Melodram

„Film Stars Don’t Die in Liverpool“ im Kino

Als Glamourstar in Hollywood hatte Gloria Grahame in den 40er- und 50er-Jahren eine erfolgreiche Karriere als faszinierende Femme fatale im moralischen Halbschatten des Film noir. Sie drehte Filme mit Regisseuren wie Fritz Lang und Nicholas Ray, zu ihren Leinwandpartnern gehörten Glenn Ford und Humphrey Bogart

Sony Pictures

Als die Handlung von „Film Stars Don’t Die in Liverpool“ einsetzt, ist das alles jedoch nur noch eine ferne Ahnung: 1981 backt die mittlerweile 57-jährige Schauspielerin kleinere Brötchen und spielt in Liverpool Theater.
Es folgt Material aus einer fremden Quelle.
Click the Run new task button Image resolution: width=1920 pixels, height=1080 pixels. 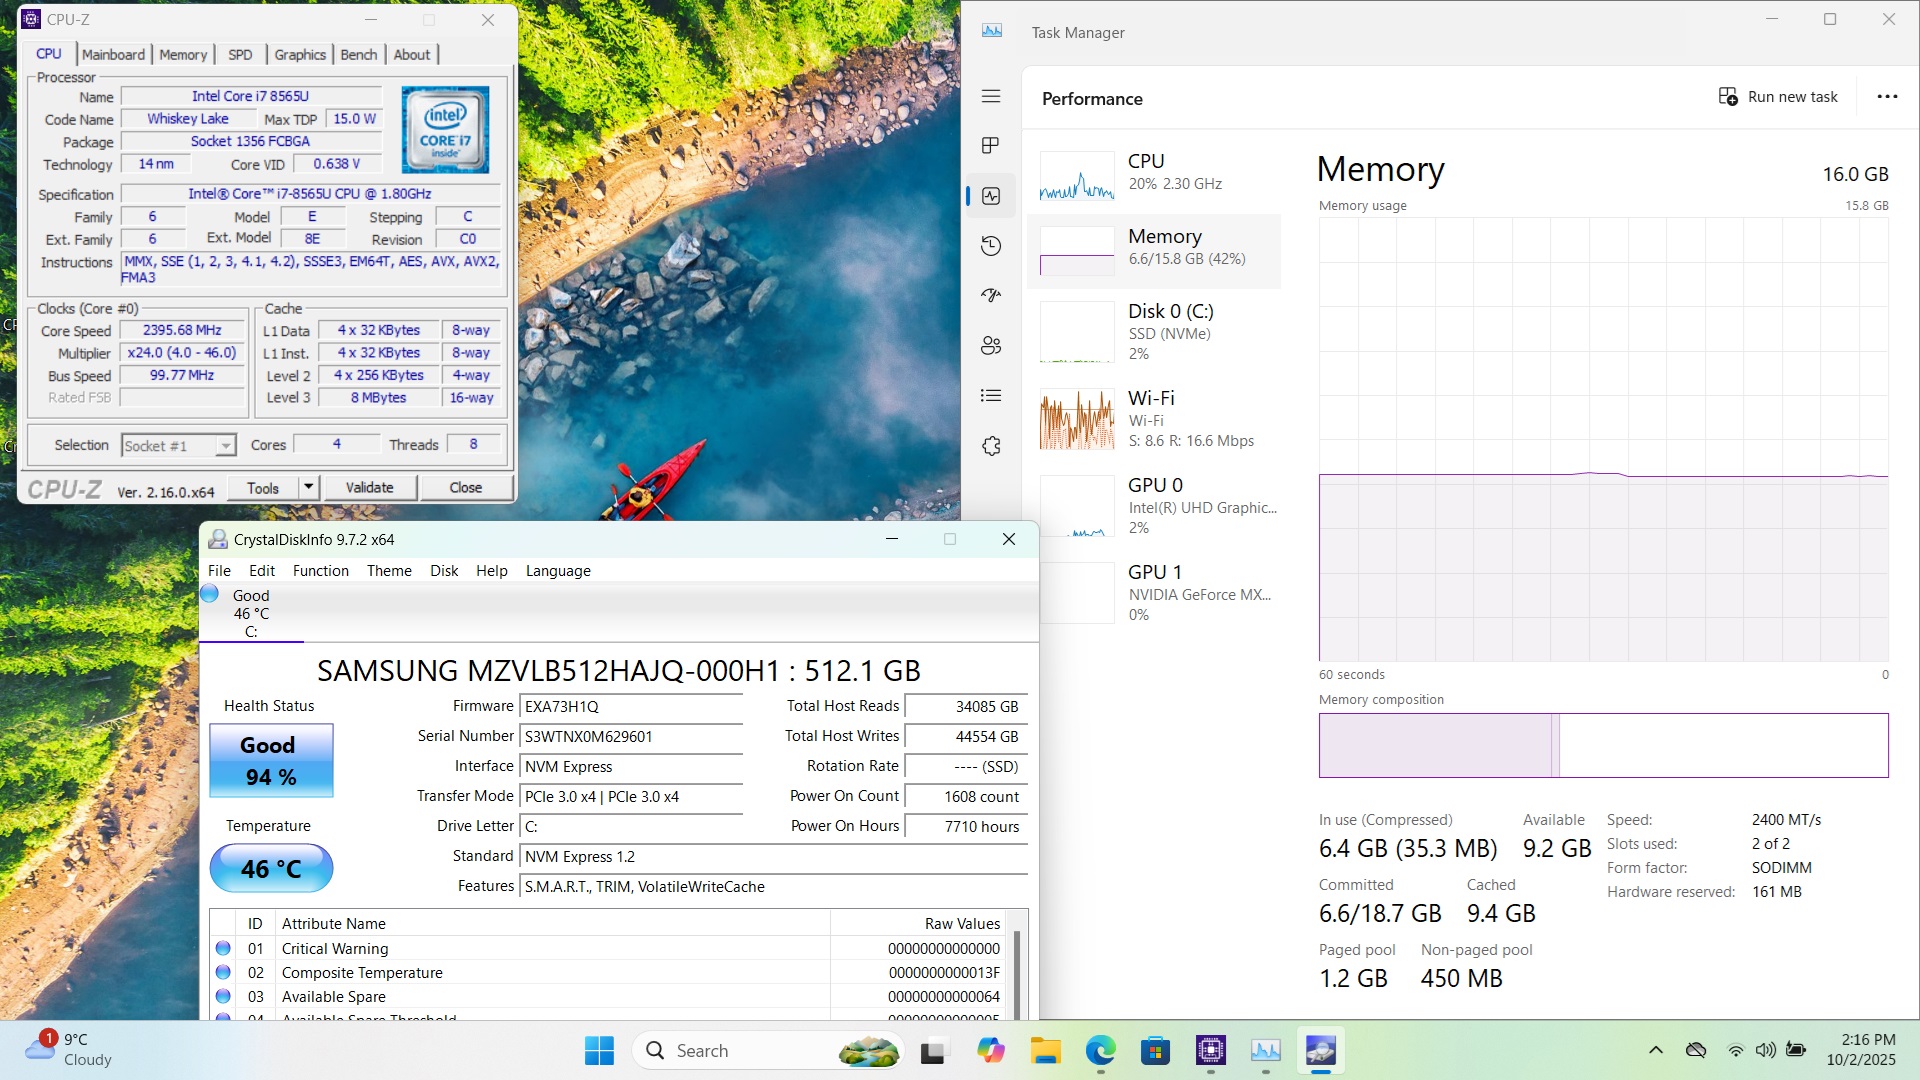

Doch zu ihrem Auftritt in „Die Glasmenagerie“ kommt es an jenem Abend nicht mehr. Grahame (Annette Bening) bricht in der Garderobe zusammen und bittet, ins Haus ihres fast 30 Jahre jüngeren Ex-Liebhabers Peter Turner (Jamie Bell) und von dessen Eltern gebracht zu werden. Schnell wird der Familie klar: Gloria ist todkrank, sie wird bald sterben.

Der Film von Paul McGuigan („Lucky Number Slevin“) basiert auf den Memoiren von Peter Turner, der Grahame 1979 kennengelernt hatte. In Rückblenden springt der Film immer wieder in verschiedene Episoden ihrer kurzen Beziehung: erste Leidenschaft, kleine Streitereien, Glorias Verleugnung ihrer Krebserkrankung. Der dramaturgische Gehalt ist ein bisschen dünn, doch der guten Besetzung sieht man gerne zu, allen voran Annette Bening und Julie Walters als Peters Mutter.
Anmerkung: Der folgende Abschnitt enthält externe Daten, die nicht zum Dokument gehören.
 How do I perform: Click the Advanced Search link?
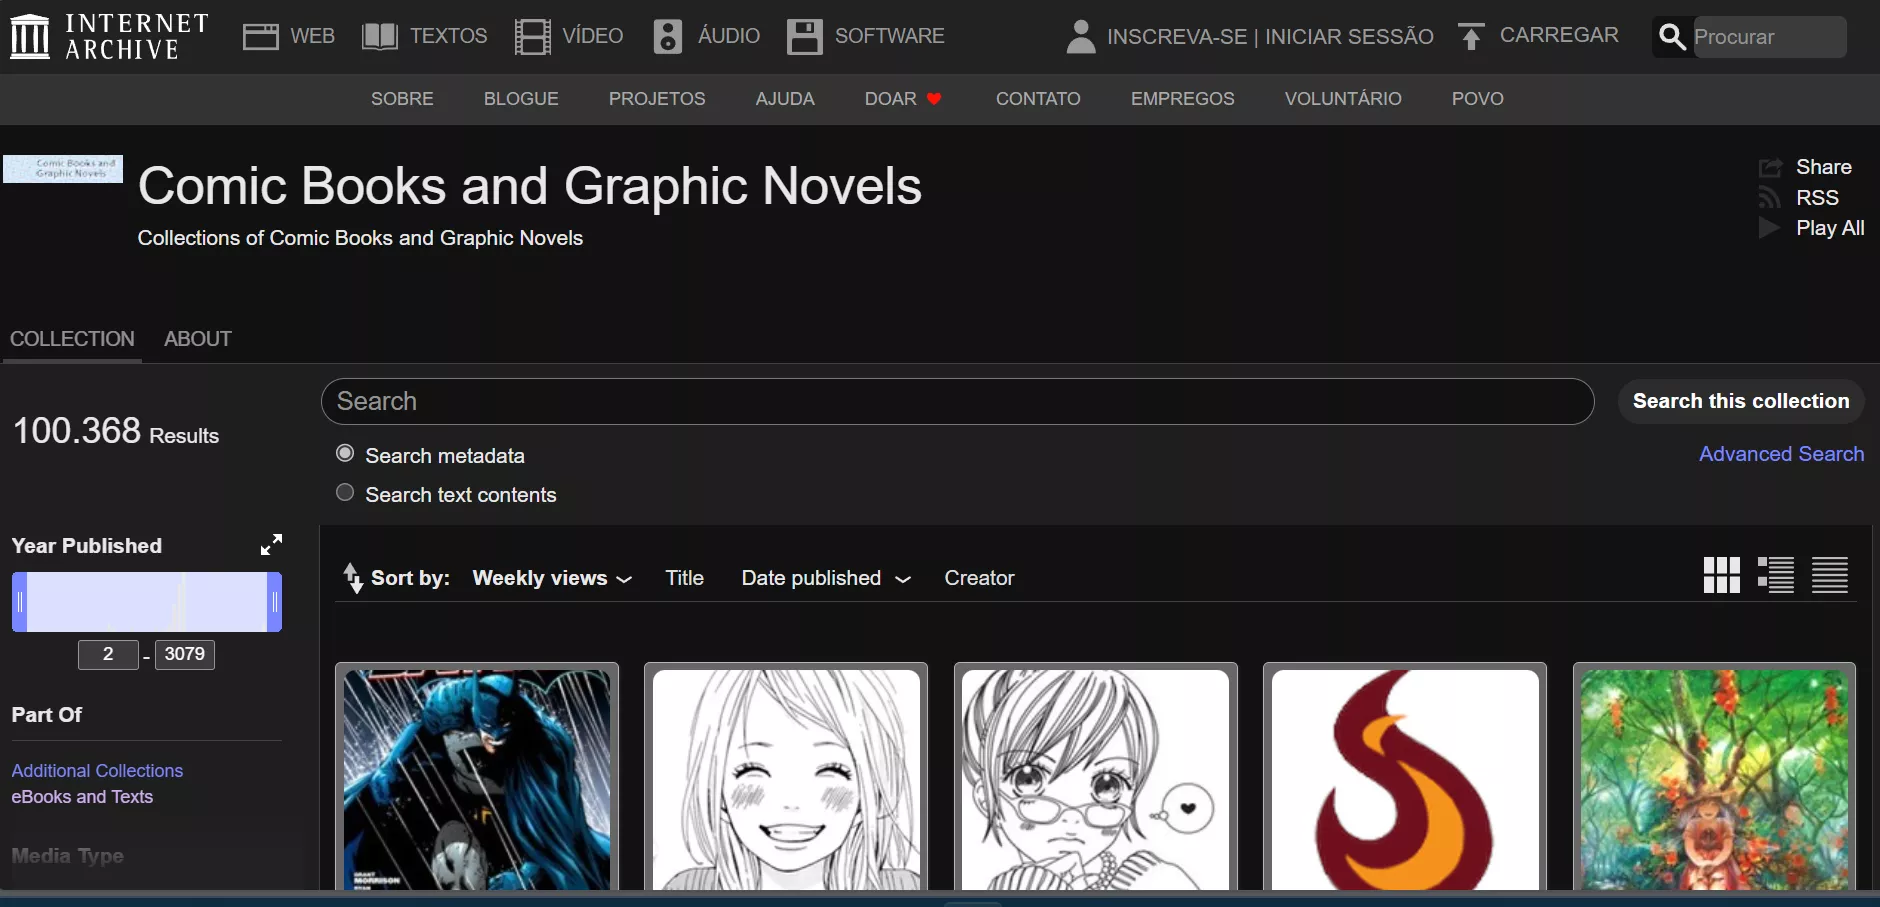point(1780,454)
Es gibt ein Leben nach Hollywood, das will dieser Film erzählen: arbeiten, lieben, leben, auf dem Teppich bleiben. Wie sagt Peters Vater einmal so schön: „Als Du uns Gloria vorgestellt hast, hatten wir nicht erwartet, einen Leinwandstar zu sehen, der in unserer Küche steht und nach dem Ketchup fragt.“

Film Stars Don’t Die in Liverpool GB 2017, 105 Min., R: Paul McGuigan, D: Annette Bening, Jamie Bell, Julie Walters, Stephen Graham, Vanessa Redgrave, Start: 5.4.